Atropos snorted. "At the expense of reality coming apart."
"But it didn't," Harry protested.
"Because of our hard work," Clotho said, trying to quell an argument. "We did not interfere with you because what happened did not happen because of you. It happed to you, but it wasn't anything you did. However, now we find you breaking prophecies by your own will.
"Due to the events in your past, the events that triggered a change in your birth and your destiny, you are less susceptible to prophecy. It makes it easier for you to break them. You broke one. And that, Harry, we can not let go."
Harry stared mulishly at the ground. "Stupid drakon tried to kill Miss Zoë," he muttered angrily. "I wouldn't have done that if it hadn't tried to kill Miss Zoë."
"It was destined to die against a child of Ares," Atropos snapped.

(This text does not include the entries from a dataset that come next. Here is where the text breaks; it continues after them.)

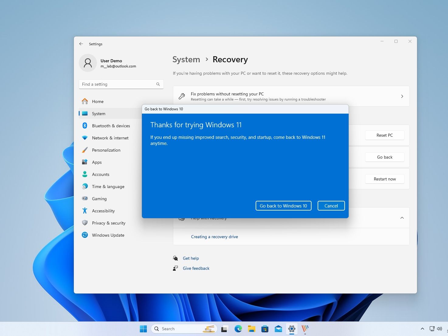Go to Windows Update section
Screen dimensions: 448x336
108,235
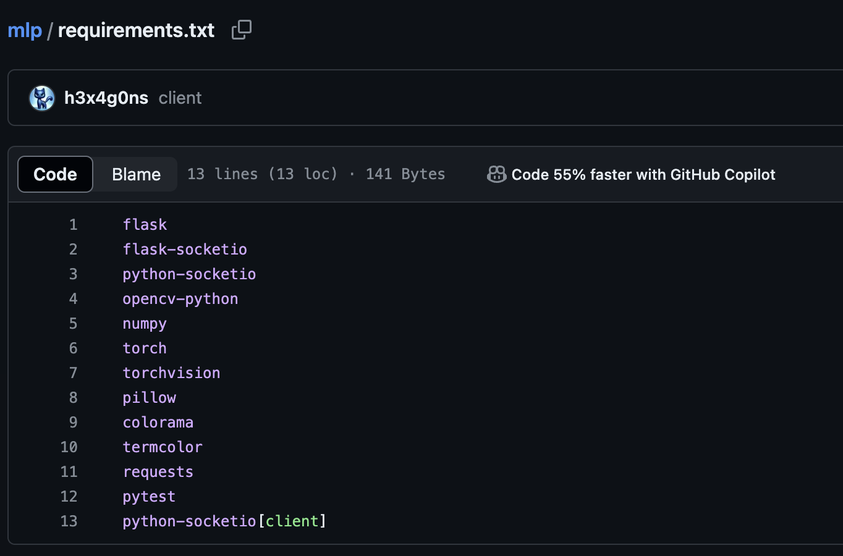Click the green 'client' extra in brackets

point(292,521)
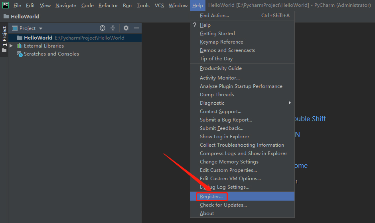This screenshot has width=375, height=223.
Task: Click the Scratches and Consoles icon
Action: pos(20,54)
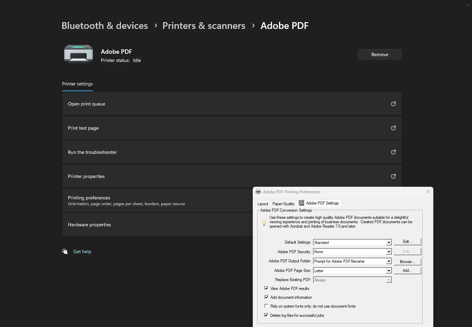Screen dimensions: 472x327
Task: Open the Adobe PDF Page Size dropdown
Action: click(388, 271)
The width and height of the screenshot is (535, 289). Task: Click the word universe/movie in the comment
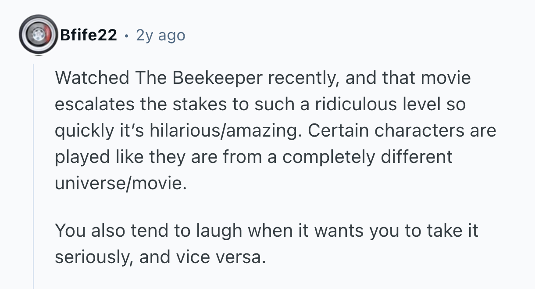[x=118, y=183]
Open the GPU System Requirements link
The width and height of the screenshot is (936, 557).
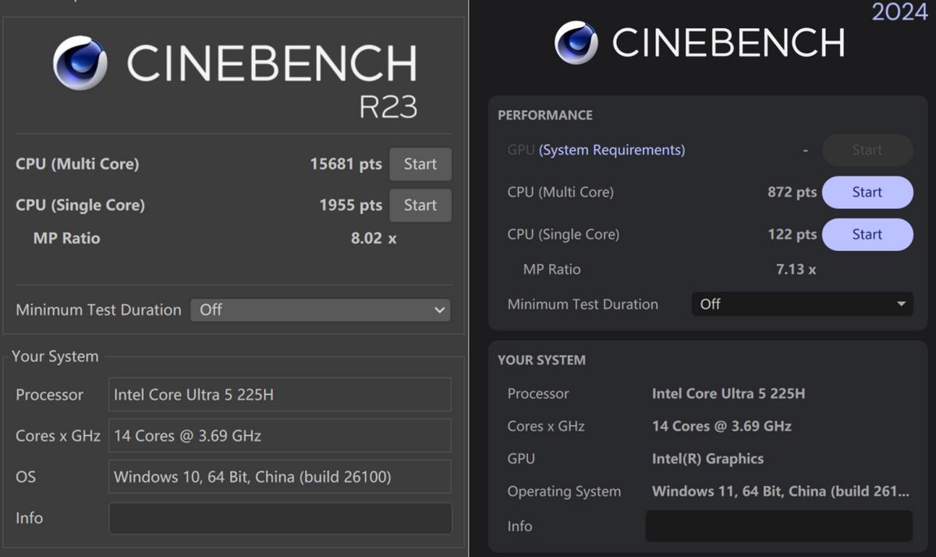[x=612, y=150]
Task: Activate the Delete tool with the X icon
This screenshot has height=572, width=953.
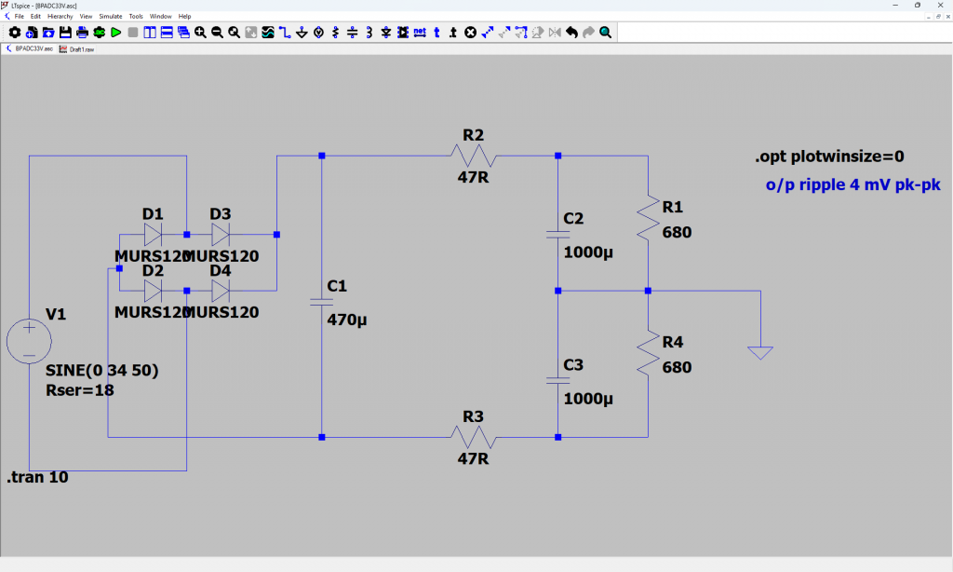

"It can be attributed to another change because of the initial change in destiny," Clotho said, suddenly thinking of something. "Then again, the prophecy spoke of a child of Ares, and aren't all pupils considered to be children of their teachers?"
Atropos shot a venomous, acidic look at her sister. "Stop making excuses for him!" she shouted. "He broke the prophecy, we all agreed!"
Clotho shrugged. "Harry would not have encountered the drakon if he were still in his family's care, in Britain."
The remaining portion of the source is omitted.